> Records for the exercise
▼

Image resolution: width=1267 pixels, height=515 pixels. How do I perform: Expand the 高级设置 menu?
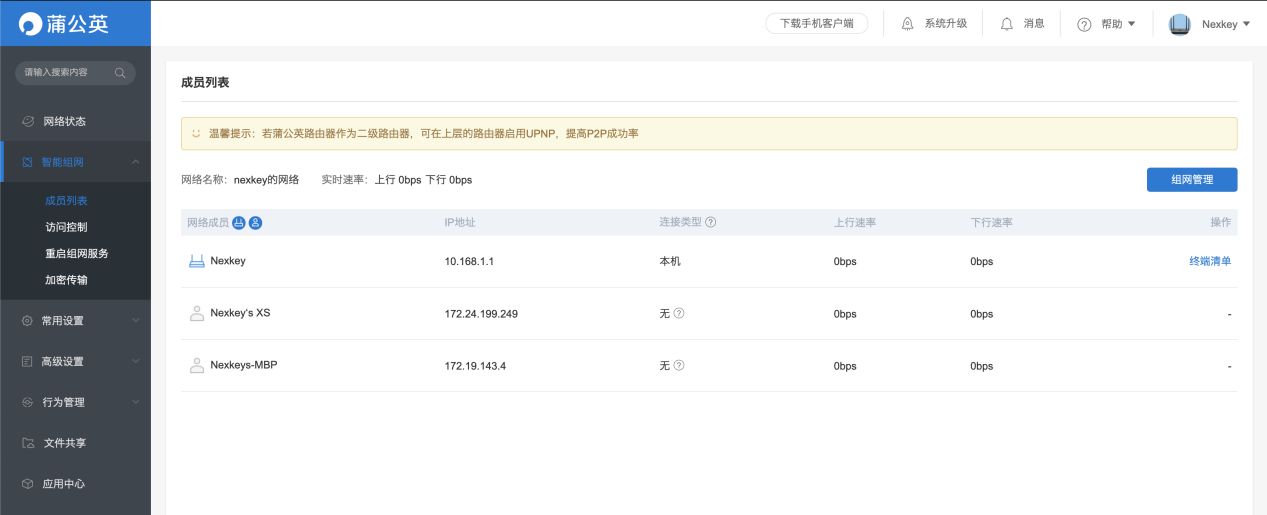point(76,362)
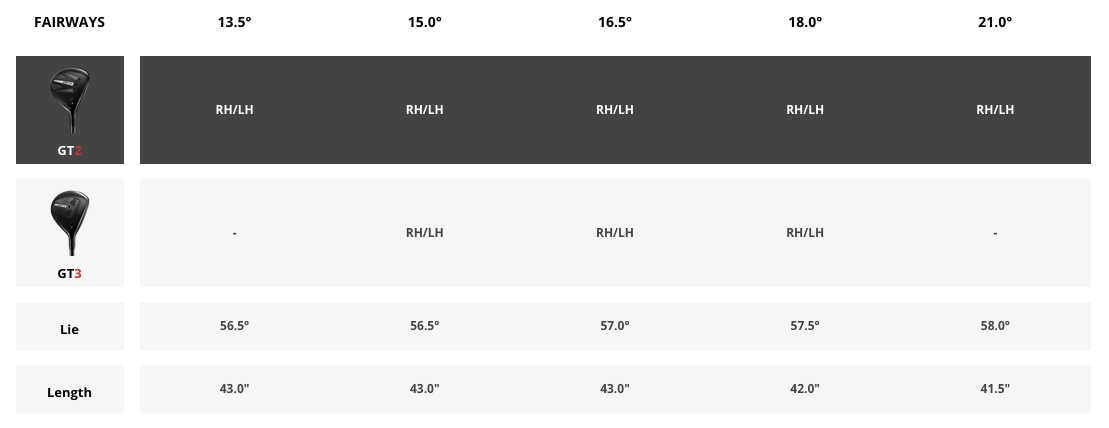This screenshot has width=1109, height=428.
Task: Click the 13.5° loft column header
Action: point(234,22)
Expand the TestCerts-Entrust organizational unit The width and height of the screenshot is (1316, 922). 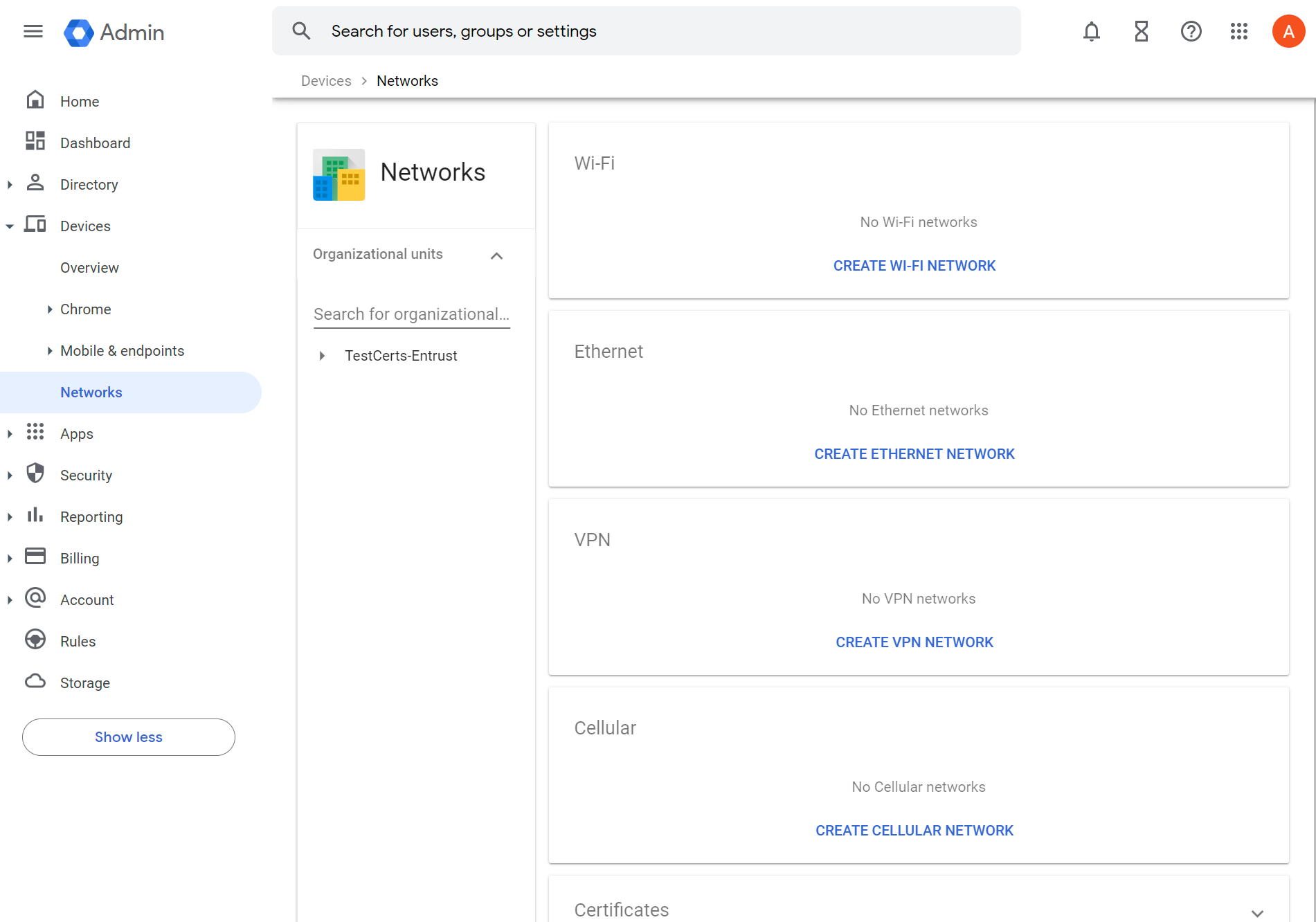[x=322, y=356]

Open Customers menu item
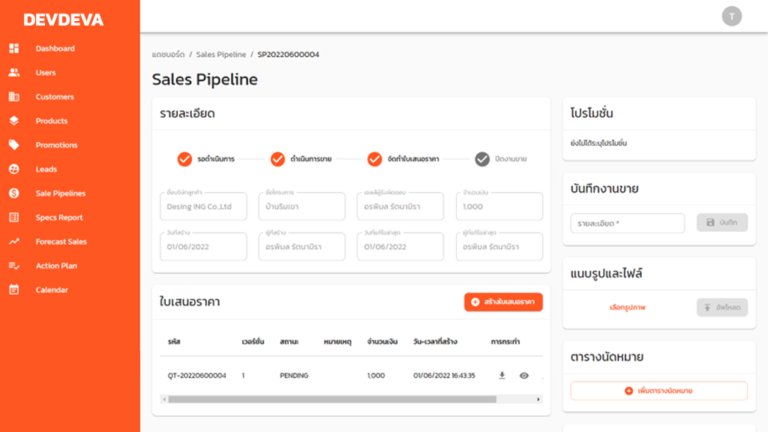click(x=54, y=97)
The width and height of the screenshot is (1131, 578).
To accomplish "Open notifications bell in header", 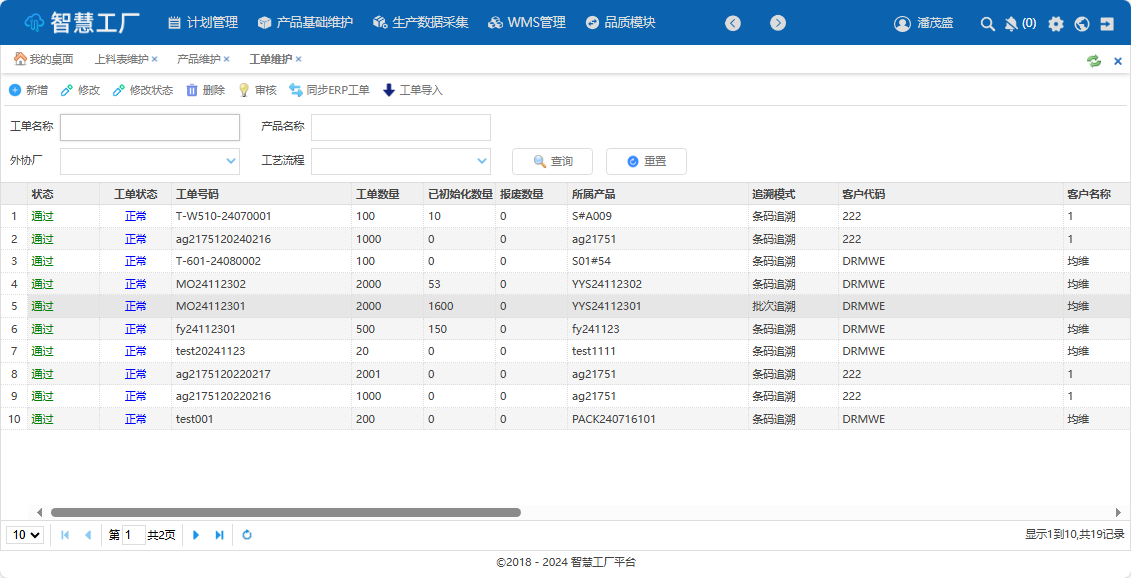I will click(x=1011, y=23).
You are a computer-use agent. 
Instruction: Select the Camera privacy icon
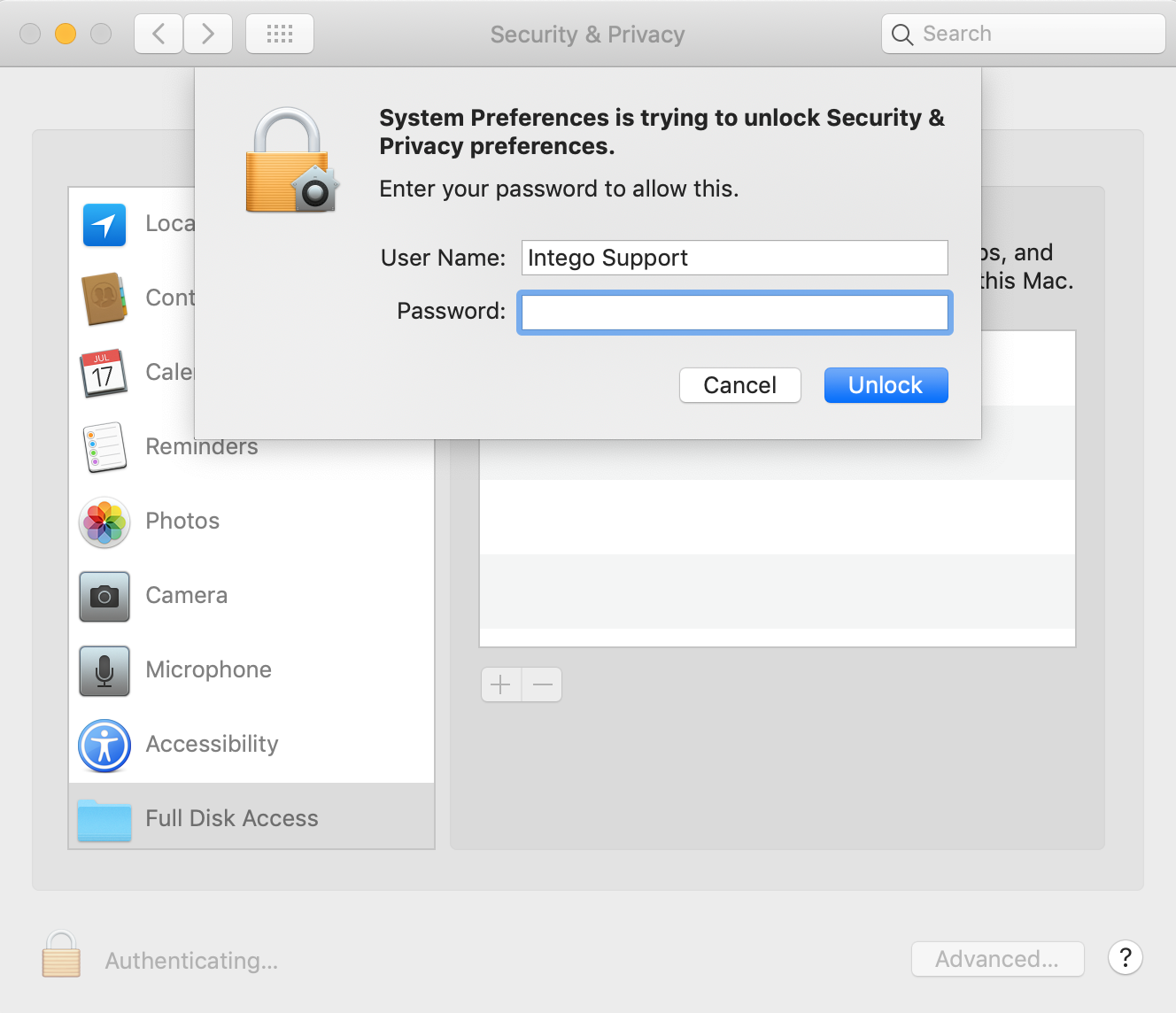tap(104, 597)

▲

A word-for-word copy is needed of the lines from the line with "You are a computer-use agent." through the last line of the entries above, with both ends kept and the pictures dropped.

> Output
You are a computer-use agent. 
Instruction: Select the Camera privacy icon
tap(104, 597)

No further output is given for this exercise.